En El Salvador, los precios de referencia vigentes hasta el 8 de junio permanecen sin variaciones: la gasolina especial se mantiene entre 4.74 y 4.75 dólares por galón, la gasolina regular entre 4.41 y 4.42 dólares, y el diésel en 4.44 dólares por galón.
La comparación revela un cambio significativo respecto a la tendencia histórica observada durante buena parte de la última década, cuando El Salvador figuraba entre los países con los combustibles más baratos de la región debido a una menor carga tributaria y a distintas medidas de estabilización implementadas durante períodos de crisis energética.
El subsidio guatemalteco cambia el mapa regional
El programa impulsado por la administración Arévalo fue diseñado como una respuesta temporal al incremento de los precios internacionales provocado por la incertidumbre en los mercados petroleros, especialmente tras el deterioro de la situación de seguridad en Oriente Medio y las amenazas sobre rutas estratégicas para el transporte de hidrocarburos.
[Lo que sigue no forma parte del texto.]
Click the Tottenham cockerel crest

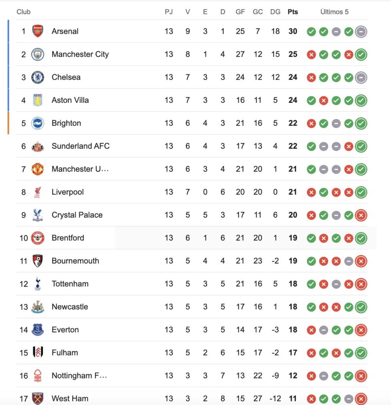[x=38, y=284]
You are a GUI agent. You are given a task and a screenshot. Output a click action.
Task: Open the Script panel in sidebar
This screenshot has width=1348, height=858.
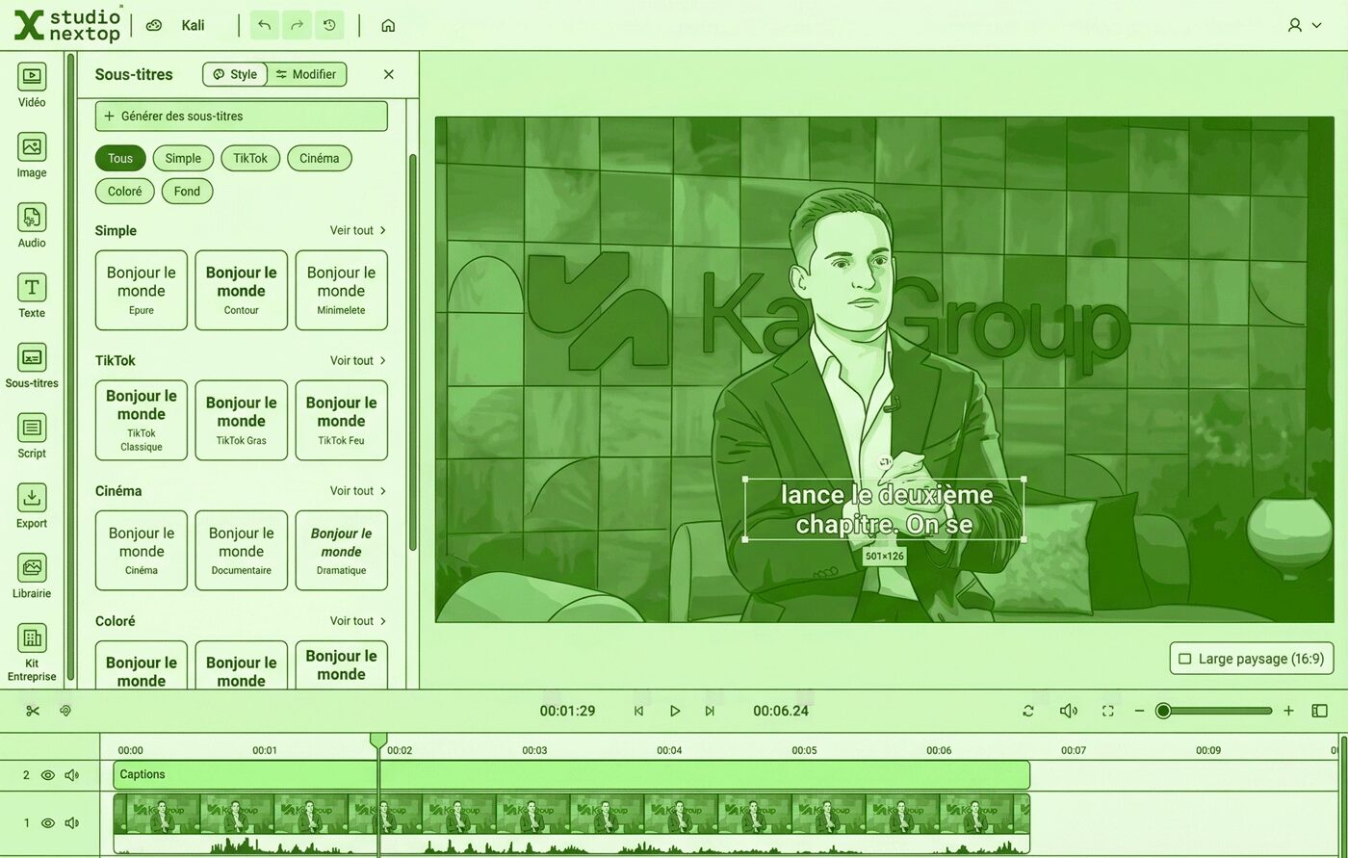coord(32,435)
Según las autoridades guatemaltecas, el Estado absorbe parte del costo que de otra forma pagaría directamente el consumidor. Esto ha permitido contener los incrementos internacionales y trasladar precios más bajos al mercado interno.
La medida contrasta con la política aplicada actualmente en El Salvador, donde el Gobierno de Nayib Bukele ha optado por mantener el esquema de precios de referencia sin anunciar subsidios generales equivalentes para gasolina y diésel durante la presente coyuntura internacional.
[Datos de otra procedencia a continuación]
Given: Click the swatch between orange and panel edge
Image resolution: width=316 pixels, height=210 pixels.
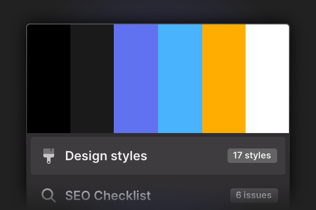Looking at the screenshot, I should tap(267, 79).
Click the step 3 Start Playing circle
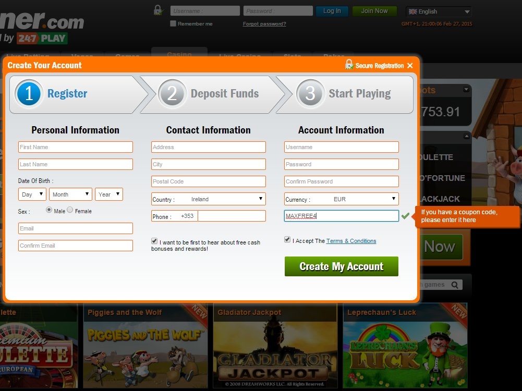The width and height of the screenshot is (522, 391). [x=310, y=94]
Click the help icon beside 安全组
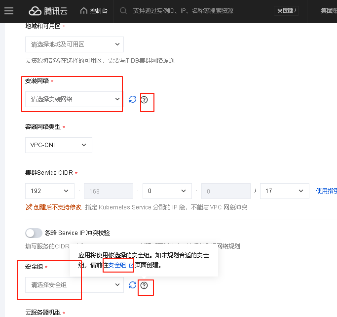 pos(144,285)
¿Cómo se ubican los países centroamericanos?
Los monitoreos regionales de hidrocarburos muestran que Panamá continúa registrando algunos de los combustibles más baratos del istmo debido a su estructura tributaria y a mecanismos regulatorios propios. Sin embargo, entre las economías del llamado Triángulo Norte, Guatemala aparece actualmente con precios inferiores respecto a El Salvador y Honduras.
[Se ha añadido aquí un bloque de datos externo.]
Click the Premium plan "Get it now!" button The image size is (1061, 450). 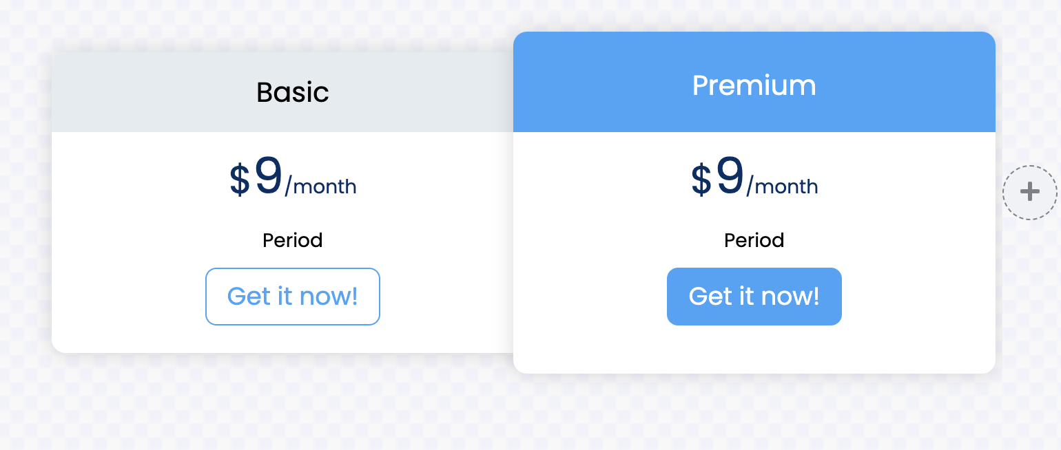tap(754, 297)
La tendencia regional ubica generalmente a Costa Rica y Nicaragua entre los mercados con precios más elevados debido a sus estructuras impositivas y costos de comercialización, mientras Panamá suele ocupar el extremo inferior de la escala.
Impacto para los consumidores
La diferencia de apenas algunos centavos por galón puede parecer limitada para un consumidor individual, pero adquiere relevancia cuando se traslada al transporte público, la logística empresarial, el transporte de mercancías y la producción agrícola.
Economistas consultados por distintos medios regionales señalan que los subsidios temporales permiten amortiguar impactos inflacionarios en el corto plazo, aunque también generan presiones fiscales para los gobiernos que los financian.
En El Salvador, donde los combustibles son un componente importante de la estructura de costos de transporte y distribución, diversos sectores empresariales y de consumidores han planteado en los últimos meses la necesidad de evaluar medidas que reduzcan el impacto de la volatilidad petrolera internacional sobre los hogares.
Un cambio simbólico para la región
Más allá de la diferencia puntual en los precios, el hecho representa un cambio simbólico en el mapa energético centroamericano.
Durante años, El Salvador fue presentado como uno de los mercados con combustibles más baratos del istmo. Sin embargo, la aplicación del subsidio temporal guatemalteco ha modificado esa posición y permite que Guatemala aparezca actualmente entre los países con los precios más bajos de la región para varios derivados del petróleo.
La evolución de los mercados internacionales durante junio y julio determinará si esta situación se mantiene o si El Salvador recupera la ventaja histórica que había conservado frente a sus vecinos centroamericanos.